Le récit
NOUS NOUS LIBÉRONS
Sortir de cette performance en pièces, en kit, en mille morceaux, en mille petits morceaux de doutes affreux, en mille points d’interrogation, dans un vertige immense. Sortir de cette magnifique salle de consultation des Archives de Montréal, rue Viger – ses élégantes colonnes blanches, ses coursives surannées, ses lampes intimistes – persuadés d’avoir vécu un rare moment de vérité toute nue. Sortir dans la rue en voulant chuchoter à chaque Montréalais-e croisé-e qu’il ou elle n’a pas idée de ce qui se passe dans nos tablettes, nos ordis, nos téléphones intelligents. « Big Brother, en comparaison, c’est une plaisanterie », nous confie un spectateur qui se vante de n’avoir qu’une centaine d’amis sur Facebook. Il a parfaitement raison. Nous sommes bien au-delà. Et nous n’avons rien vu venir. Pendant quarante minutes passées comme un éclair, quatre comédiens circulent autour de nous et distillent, façon monologues, leurs effarantes découvertes, leurs fables contemporaines, leurs historiettes terrifiantes de surveillance électronique. Il y a ce journaliste-musicien canadien interdit de séjour aux États-Unis après un examen de ses courriels lors du passage de la frontière, à cause d’un échange anodin autour d’une possible petite rémunération (illégale) pour un concert – la vraie raison étant probablement un article anti-Obama paru dans les années précédentes.
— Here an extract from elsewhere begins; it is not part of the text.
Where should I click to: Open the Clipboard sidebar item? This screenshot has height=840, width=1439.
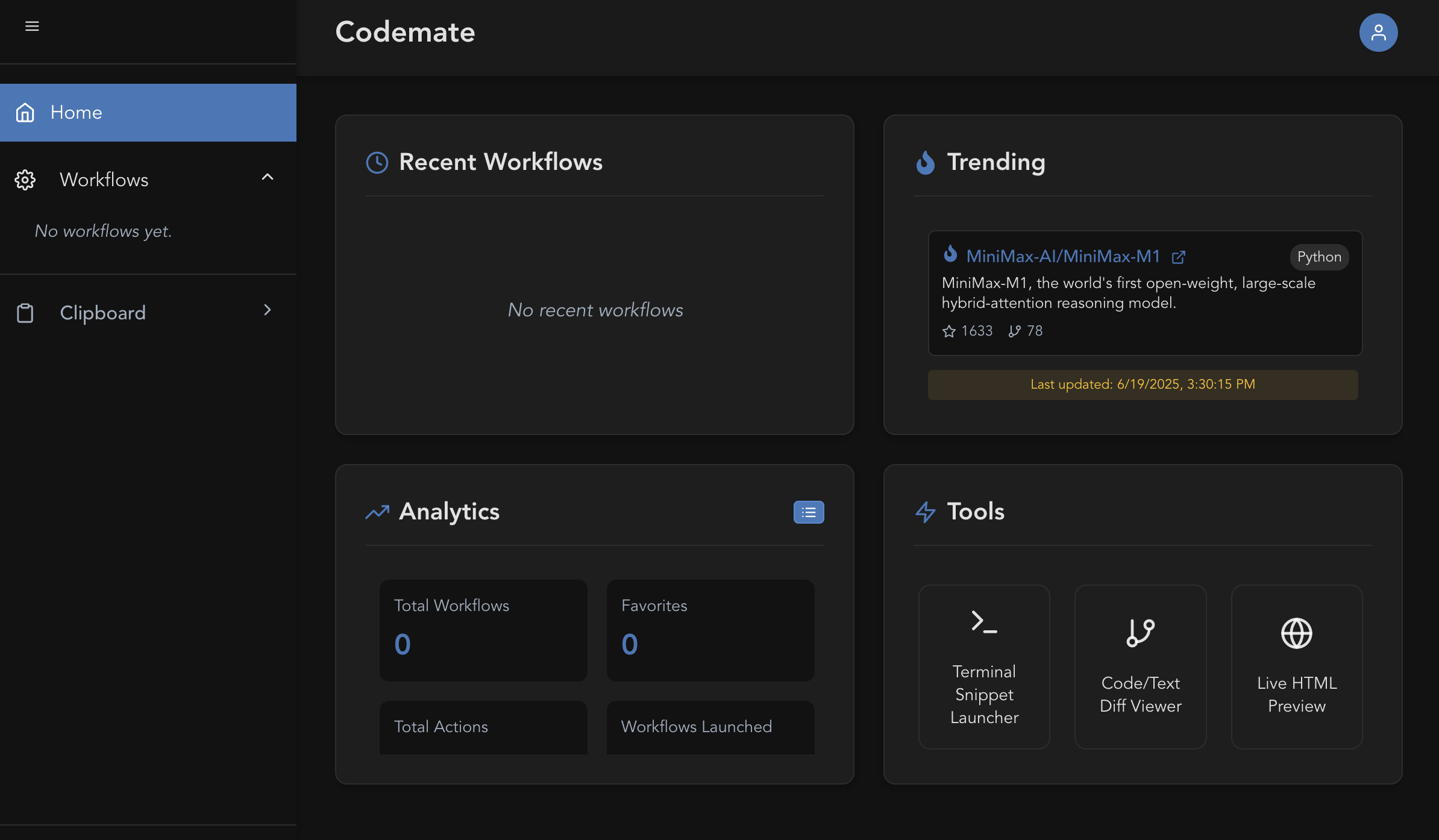[x=102, y=313]
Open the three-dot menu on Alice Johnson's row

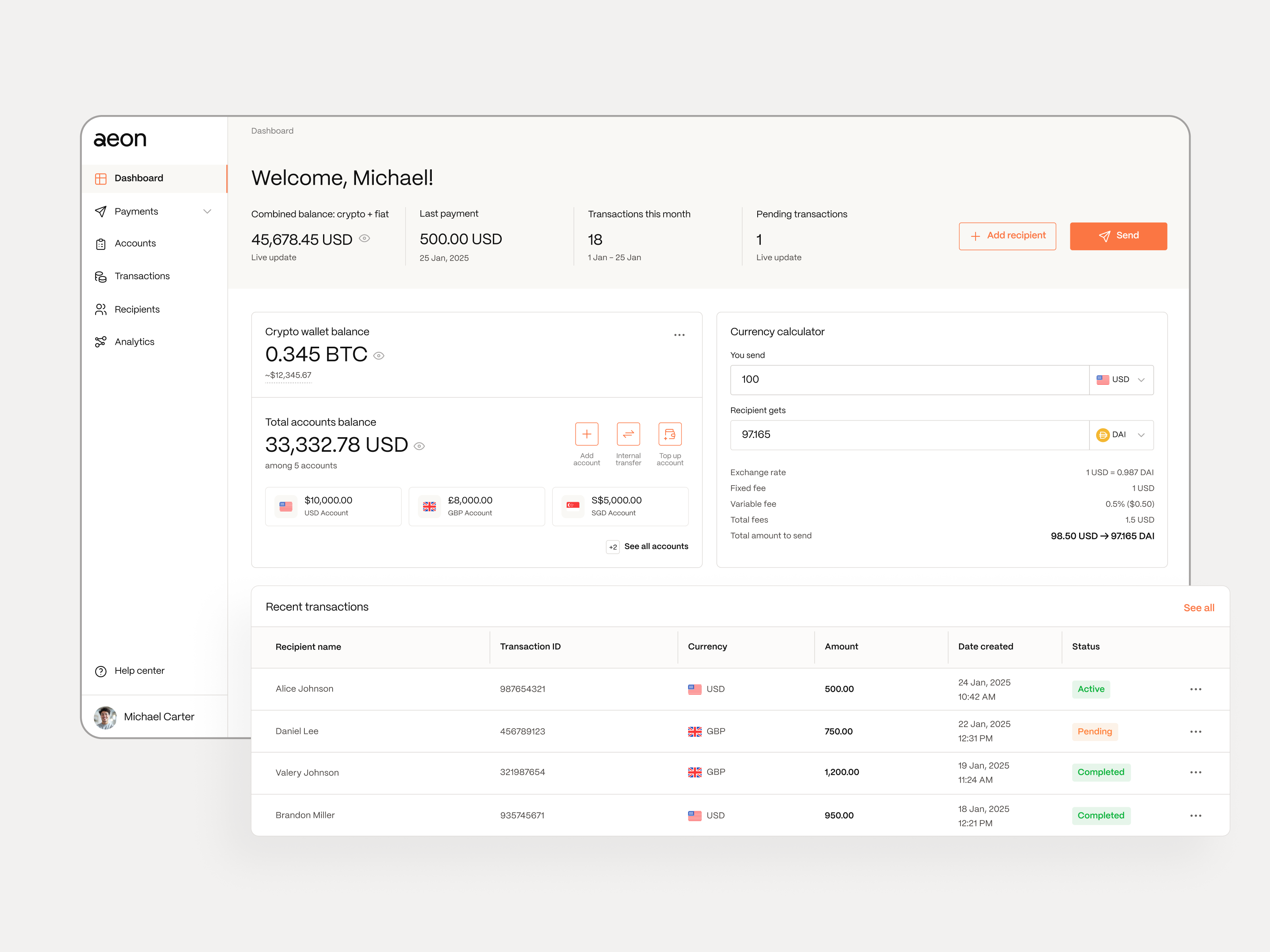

Il y a les membres de la famille Catalano, soupçonnés dans le cadre de l’enquête sur l’attentat du marathon de Boston, probablement parce qu’ils se renseignaient en ligne à la fois sur les autocuiseurs et les sacs à dos, deux éléments utilisés par les terroristes (1). Il y a cette plongée dans les arcanes de Facebook, où nous découvrons qu’il existe un autre profil que celui que nous exposons au regard de nos centaines d’amis, un profil qui compile nos goûts, nos fréquentations, nos intérêts, conçu pour les annonceurs. « Mon nom, mes photos, mes contenus peuvent être vendus sans que je sois dédommagée. Je suis vendue pour faire de la piasse sans que j’en voie une cenne », s’indigne Marilou Craft. Il y a cette offre de brosse à dents écoresponsable qui a surgi un jour sur l’écran de Marilou, correspondant pleinement à ses valeurs, alors qu’elle n’avait jamais fait la moindre recherche dans ce sens. Et d’autres histoires encore, où l’espionnage politique s’allie joyeusement à l’espionnage des marques, où nos vies respectives sont dessinées sans notre consentement. À la sortie, l’École de sécurité numérique 514 (2), une association sans but lucratif, donne des conseils pour cesser d’être traqués à chaque moment de notre vie. S’en emparer avec avidité. Craindre de ne jamais avoir le temps, le courage, de mettre en œuvre cette émancipation. Mais vouloir s’extraire de cette masse invisible et impitoyable. Et marcher sur le trottoir, dans la nuit montréalaise et automnale, décidés à rompre avec cette fausse fatalité.